━━━ ENTRIES PROVIDED
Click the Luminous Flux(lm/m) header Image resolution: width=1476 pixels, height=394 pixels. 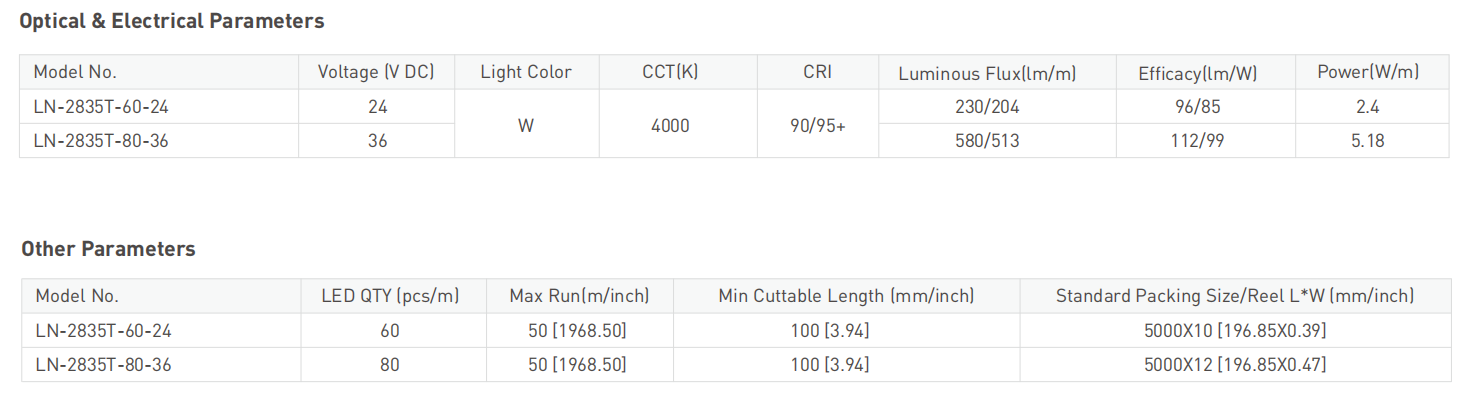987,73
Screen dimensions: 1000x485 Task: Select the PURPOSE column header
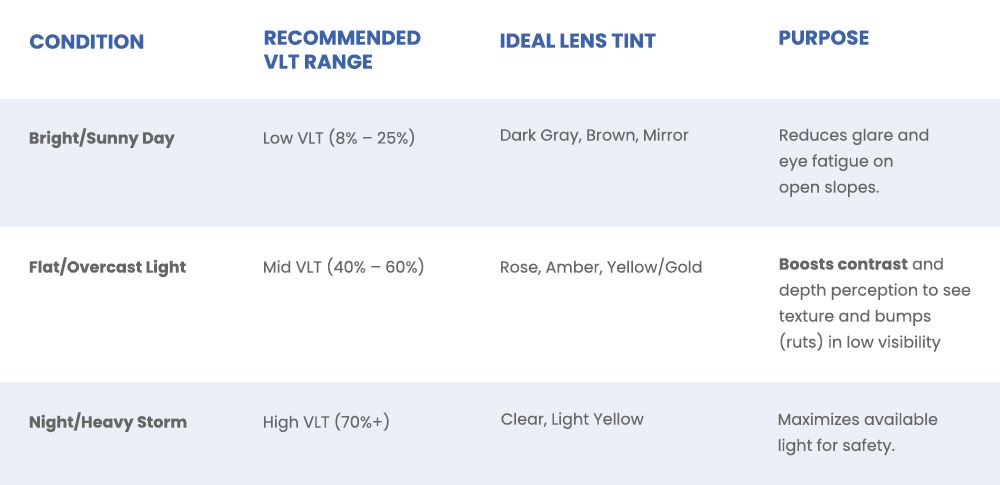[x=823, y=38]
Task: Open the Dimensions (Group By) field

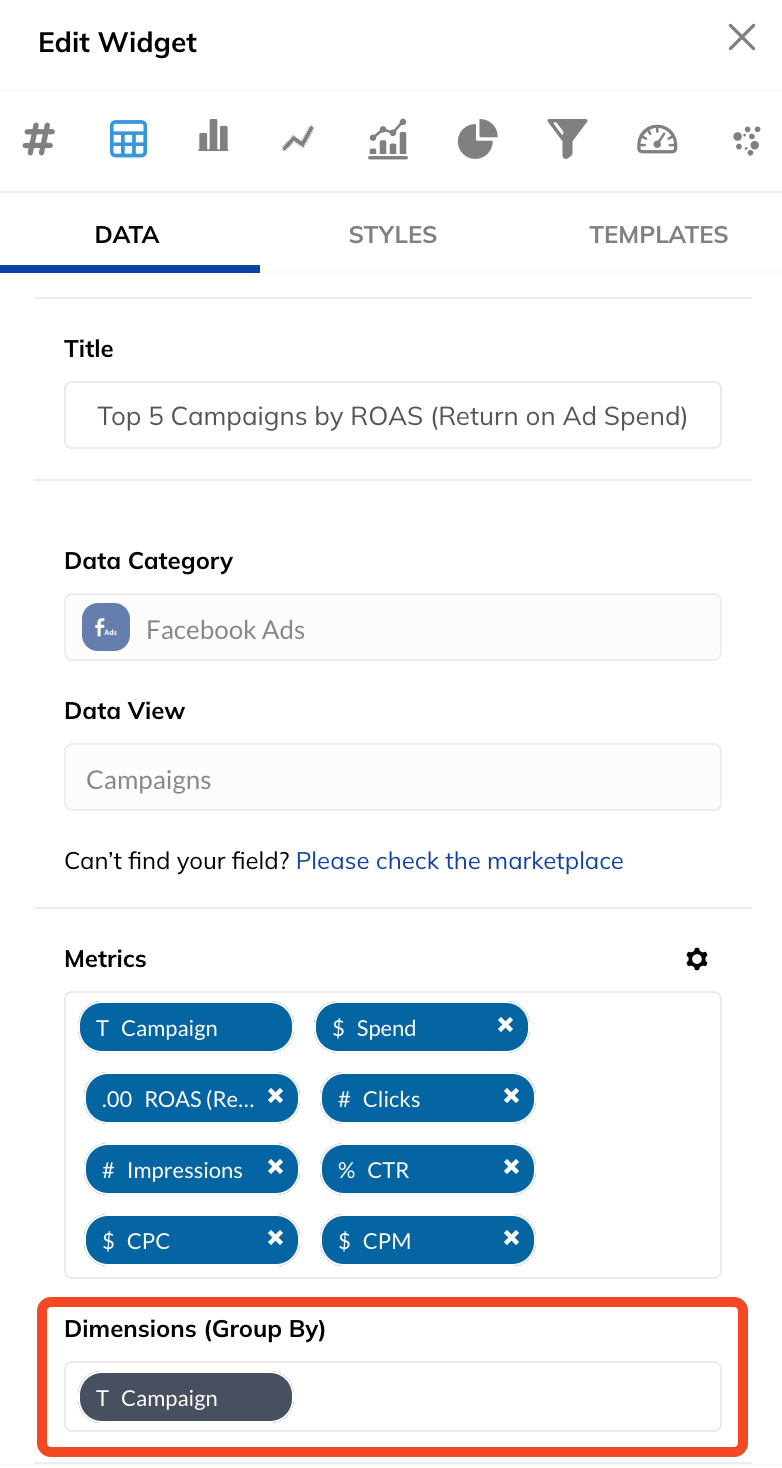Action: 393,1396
━━━━━━
**WORK INSTRUCTION**
Your reply should consist solely of the lines from the one containing "Screen dimensions: 1000x485" through the last line of the material, reproduced exactly and without pictures.

**RESPONSE AREA**
Screen dimensions: 1000x485 Task: Select the PURPOSE column header
[x=823, y=38]
Task: Open the Dimensions (Group By) field

Action: 393,1396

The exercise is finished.